Figure 2.
Altered Late PTI Responses in ios1 Mutants and IOS1-OE Lines.
(A) and (C) Callose deposition. Leaves of 5-week-old ios1-1 and ios1-2 (A) were syringe infiltrated with 1 µM flg22 or elf26 and samples were collected 9 h (flg22) or 24 h (elf26) later for aniline blue staining. For IOS1-OE lines (C), leaves of 5-week-old Arabidopsis or 10-d-old seedlings were respectively syringe infiltrated with 1 µM flg22 or treated with 100 nM elf18 and samples were collected 6 h (flg22) or 16 h (elf18) later for aniline blue staining. Mock samples were infiltrated with MgSO4 (for flg22 and elf26) or water (for elf18). Numbers under the pictures are average ± sd of the number of callose deposits per square millimeter from at least two independent experiments each consisting of 6 plants (n = 12). Bar = 200 µm.
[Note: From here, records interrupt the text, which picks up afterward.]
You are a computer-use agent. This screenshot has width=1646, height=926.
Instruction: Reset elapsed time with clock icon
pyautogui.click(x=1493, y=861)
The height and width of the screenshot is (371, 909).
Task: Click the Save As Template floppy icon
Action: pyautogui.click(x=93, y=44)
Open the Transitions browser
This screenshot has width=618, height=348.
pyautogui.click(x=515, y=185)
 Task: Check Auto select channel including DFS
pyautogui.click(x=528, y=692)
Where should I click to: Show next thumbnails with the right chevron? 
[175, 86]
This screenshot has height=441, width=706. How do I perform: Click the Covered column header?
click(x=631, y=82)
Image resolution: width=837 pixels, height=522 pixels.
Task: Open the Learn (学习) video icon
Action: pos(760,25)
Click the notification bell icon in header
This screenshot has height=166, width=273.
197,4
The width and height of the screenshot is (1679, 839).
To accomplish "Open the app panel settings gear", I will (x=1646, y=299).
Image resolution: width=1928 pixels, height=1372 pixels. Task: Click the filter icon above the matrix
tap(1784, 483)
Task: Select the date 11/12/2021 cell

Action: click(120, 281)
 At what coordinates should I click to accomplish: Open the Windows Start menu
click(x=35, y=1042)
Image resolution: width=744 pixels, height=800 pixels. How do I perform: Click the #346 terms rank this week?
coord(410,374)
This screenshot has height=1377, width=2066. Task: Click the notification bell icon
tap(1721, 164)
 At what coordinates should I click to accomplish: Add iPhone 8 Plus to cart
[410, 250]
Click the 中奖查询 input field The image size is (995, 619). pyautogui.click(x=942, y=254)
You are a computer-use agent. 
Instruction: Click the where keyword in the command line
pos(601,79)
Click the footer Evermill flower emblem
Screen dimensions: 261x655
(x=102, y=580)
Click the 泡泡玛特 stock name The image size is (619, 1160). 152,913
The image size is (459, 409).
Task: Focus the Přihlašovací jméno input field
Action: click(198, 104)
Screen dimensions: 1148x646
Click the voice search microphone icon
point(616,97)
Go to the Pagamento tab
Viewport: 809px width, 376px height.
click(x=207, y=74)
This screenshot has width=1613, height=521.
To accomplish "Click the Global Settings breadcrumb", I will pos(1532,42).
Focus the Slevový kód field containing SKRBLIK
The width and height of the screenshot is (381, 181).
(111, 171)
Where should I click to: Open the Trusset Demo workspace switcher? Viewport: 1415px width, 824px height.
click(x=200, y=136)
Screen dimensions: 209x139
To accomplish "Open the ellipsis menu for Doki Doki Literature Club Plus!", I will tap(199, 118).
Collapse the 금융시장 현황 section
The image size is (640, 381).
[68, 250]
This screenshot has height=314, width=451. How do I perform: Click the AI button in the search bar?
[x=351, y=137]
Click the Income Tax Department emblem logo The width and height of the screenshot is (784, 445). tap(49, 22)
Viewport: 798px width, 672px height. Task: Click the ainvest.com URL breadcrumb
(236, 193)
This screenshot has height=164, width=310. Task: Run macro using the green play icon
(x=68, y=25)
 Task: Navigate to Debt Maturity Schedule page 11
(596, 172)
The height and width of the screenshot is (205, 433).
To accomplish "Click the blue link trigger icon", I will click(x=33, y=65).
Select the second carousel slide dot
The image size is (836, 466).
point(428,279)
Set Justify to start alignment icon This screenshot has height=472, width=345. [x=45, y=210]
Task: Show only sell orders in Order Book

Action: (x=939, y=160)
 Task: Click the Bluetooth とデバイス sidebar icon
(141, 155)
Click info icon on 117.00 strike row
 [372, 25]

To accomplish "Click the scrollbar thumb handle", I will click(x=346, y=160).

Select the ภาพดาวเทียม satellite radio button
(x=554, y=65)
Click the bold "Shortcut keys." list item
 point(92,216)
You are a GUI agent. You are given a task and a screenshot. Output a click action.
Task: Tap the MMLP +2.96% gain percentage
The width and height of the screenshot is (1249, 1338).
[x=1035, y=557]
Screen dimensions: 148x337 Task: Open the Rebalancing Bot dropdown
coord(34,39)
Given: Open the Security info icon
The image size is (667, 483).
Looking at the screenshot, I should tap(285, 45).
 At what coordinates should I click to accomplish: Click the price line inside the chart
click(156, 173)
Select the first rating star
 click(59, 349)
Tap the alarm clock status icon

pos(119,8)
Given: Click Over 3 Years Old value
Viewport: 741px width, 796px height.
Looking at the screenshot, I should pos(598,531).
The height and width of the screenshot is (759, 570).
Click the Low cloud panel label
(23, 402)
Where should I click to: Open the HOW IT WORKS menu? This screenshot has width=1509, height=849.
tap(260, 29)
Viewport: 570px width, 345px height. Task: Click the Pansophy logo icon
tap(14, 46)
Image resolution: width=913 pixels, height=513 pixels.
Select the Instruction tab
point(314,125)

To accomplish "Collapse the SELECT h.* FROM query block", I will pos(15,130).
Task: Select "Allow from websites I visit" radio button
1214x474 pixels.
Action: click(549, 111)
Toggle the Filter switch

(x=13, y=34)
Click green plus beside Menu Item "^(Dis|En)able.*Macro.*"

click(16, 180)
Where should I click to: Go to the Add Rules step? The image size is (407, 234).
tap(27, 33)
(B) and (D) PTI-responsive gene FRK1 upregulation. Relative FRK1 expression levels were evaluated at 30 min posttreatment with 100 nM flg22 or elf18 in ios1-1 and ios1-2 mutants (B) or at 45 min posttreatment with 50 nM flg22 or elf18 in IOS1-OE lines (D). UBQ10 was used for normalization. Relative gene expression levels were compared with wild-type mock (Ler-0 or Col-0) (defined value of 1) by RT-qPCR analyses. The values are means ± sd of two independent experiments each with three batches of 20 plantlets (n = 6). Asterisks indicate a significant difference to wild-type controls based on a paired two-tailed t test (P < 0.01).